◆ Entries provided ◆

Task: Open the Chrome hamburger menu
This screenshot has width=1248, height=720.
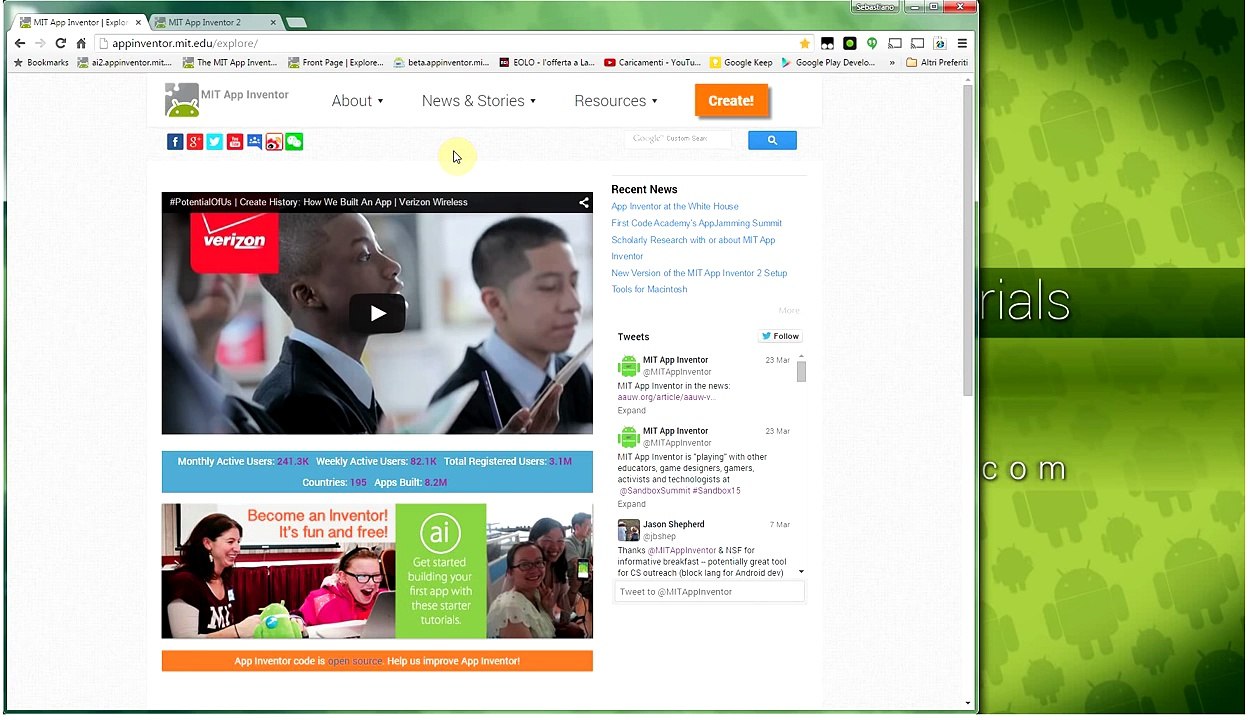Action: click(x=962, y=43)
...
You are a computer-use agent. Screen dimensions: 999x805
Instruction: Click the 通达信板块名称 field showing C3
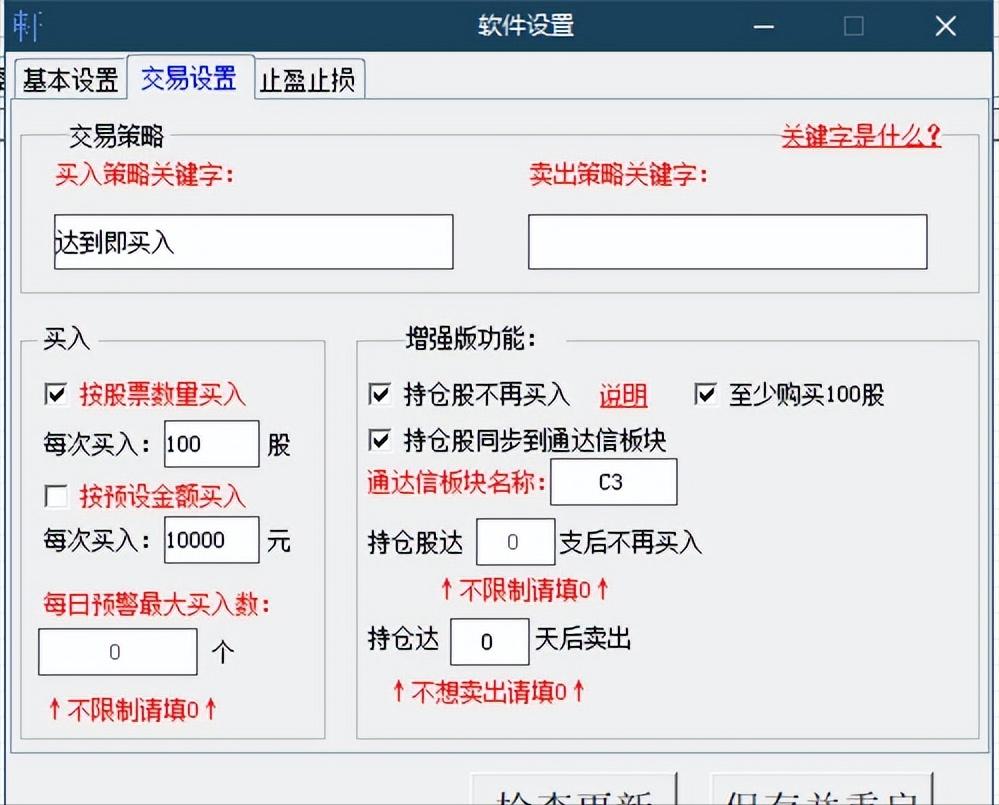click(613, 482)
==
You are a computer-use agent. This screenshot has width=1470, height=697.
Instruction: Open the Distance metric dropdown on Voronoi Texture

◆ Request ◆
Put everything in the material from the line containing "Task: Open the Chrome hamburger menu" down to the line containing "Action: click(x=962, y=43)" into a Markdown table with the columns Row and Line, skipping blank lines and leaving the pictures out.

◆ Final result ◆
| Row | Line |
|---|---|
| 1 | Task: Open the Chrome hamburger menu |
| 2 | This screenshot has width=1248, height=720. |
| 3 | Action: click(x=962, y=43) |